Tuesday, December 13, 2011
The Simpsons Is Still Able To Connect With An Audience
It’s nice to see that The Simpsons still has an ability to connect with their audience in a sweet and down to Earth manner.
For the past few episodes, The Simpsons seem to have been focused on reeducating society about culture and a new aged society as they threw together episodes about modern publishing, marketing, hiring an agent, the food network, food blogs, and even the idea of blogging altogether. Almost every episode this season has brought in a different celebrity voice. Actors such as Joan Rivers, Mad Men’s John Slattery, Jane Lynch, and a lengthy line of food network stars such as Gordon Ramsey, Mario Batali, and Anthony Bordain offered up their voices. Even the voice of the literary celebrity, Neil Gaiman, guest starred on The Simpsons. Neil Gaiman! If anyone didn’t notice, Neil Gaiman’s a writer. His books don’t speak, probably because their written in font. How does it make sense for a writer to provide their voices when almost no one’s even heard him talk. With all these celebrity voices and all these ways that The Simpsons seem to be implementing all of this modern culture, it’s almost like The Simpsons are just trying a little too hard to fit in and seem hip and cool. It’s almost as if they’re trying desperately to connect with people.

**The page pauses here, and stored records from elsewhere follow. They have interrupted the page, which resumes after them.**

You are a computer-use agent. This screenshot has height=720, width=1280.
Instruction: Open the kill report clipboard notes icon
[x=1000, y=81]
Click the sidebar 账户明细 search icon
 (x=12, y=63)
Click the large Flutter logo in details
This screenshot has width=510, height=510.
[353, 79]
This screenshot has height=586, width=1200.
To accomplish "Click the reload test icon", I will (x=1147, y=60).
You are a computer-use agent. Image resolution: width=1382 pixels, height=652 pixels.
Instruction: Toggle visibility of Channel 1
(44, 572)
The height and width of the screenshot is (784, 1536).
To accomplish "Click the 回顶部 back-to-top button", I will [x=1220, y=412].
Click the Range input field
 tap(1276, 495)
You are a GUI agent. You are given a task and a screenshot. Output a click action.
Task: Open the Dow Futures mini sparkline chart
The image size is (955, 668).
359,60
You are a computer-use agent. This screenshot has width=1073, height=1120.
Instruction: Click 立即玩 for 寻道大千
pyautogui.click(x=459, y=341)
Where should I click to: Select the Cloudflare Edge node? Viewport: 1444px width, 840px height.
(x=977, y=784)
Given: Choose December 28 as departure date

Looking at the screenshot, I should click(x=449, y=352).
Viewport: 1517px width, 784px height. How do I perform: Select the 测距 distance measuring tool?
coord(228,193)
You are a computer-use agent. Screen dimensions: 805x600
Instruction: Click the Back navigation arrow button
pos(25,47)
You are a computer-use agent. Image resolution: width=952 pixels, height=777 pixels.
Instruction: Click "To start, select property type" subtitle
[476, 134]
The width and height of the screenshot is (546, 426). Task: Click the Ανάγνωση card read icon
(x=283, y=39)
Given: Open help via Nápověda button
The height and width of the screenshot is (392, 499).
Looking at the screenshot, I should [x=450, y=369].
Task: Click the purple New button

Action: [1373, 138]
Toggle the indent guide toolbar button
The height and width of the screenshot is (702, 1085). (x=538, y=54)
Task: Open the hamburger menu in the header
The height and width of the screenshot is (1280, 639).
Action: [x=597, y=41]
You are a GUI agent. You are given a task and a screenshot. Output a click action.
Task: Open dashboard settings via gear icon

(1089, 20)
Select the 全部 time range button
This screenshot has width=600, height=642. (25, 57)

I just finished watching last week’s Christmas Special, Season 23 Episode 9: Holidays of Future Passed, and I got to say it’s really nice to see that The Simpsons can come back down from their struggle to pull things out of the newspapers and new media and just be nonsensical and sensible. Nonsensical in a way that’s not like Family Guy where they’re throwing a meteor shower of cut aways in a thirty minute span, but nonsensical in a way where comedy doesn’t have to be clever, but just fun. The sensibility comes back when the writers of this episode decided that the theme wouldn’t be about food blogs or Facebook, although there was a tangent that mentioned the likes of Facebook. It, their sensibility, came back when the writers decided that the theme would be the almost repeatedly overkilled and revamped re-run theme that has gone through almost every television sitcom ever made: It’s hard to be a parent.
That’s what people want to see. People want to connect. They don’t want to challenge their brains to inform them about the new wave of society. They just want something to remind them of who they are.
People who watch cartoons don’t like newspapers.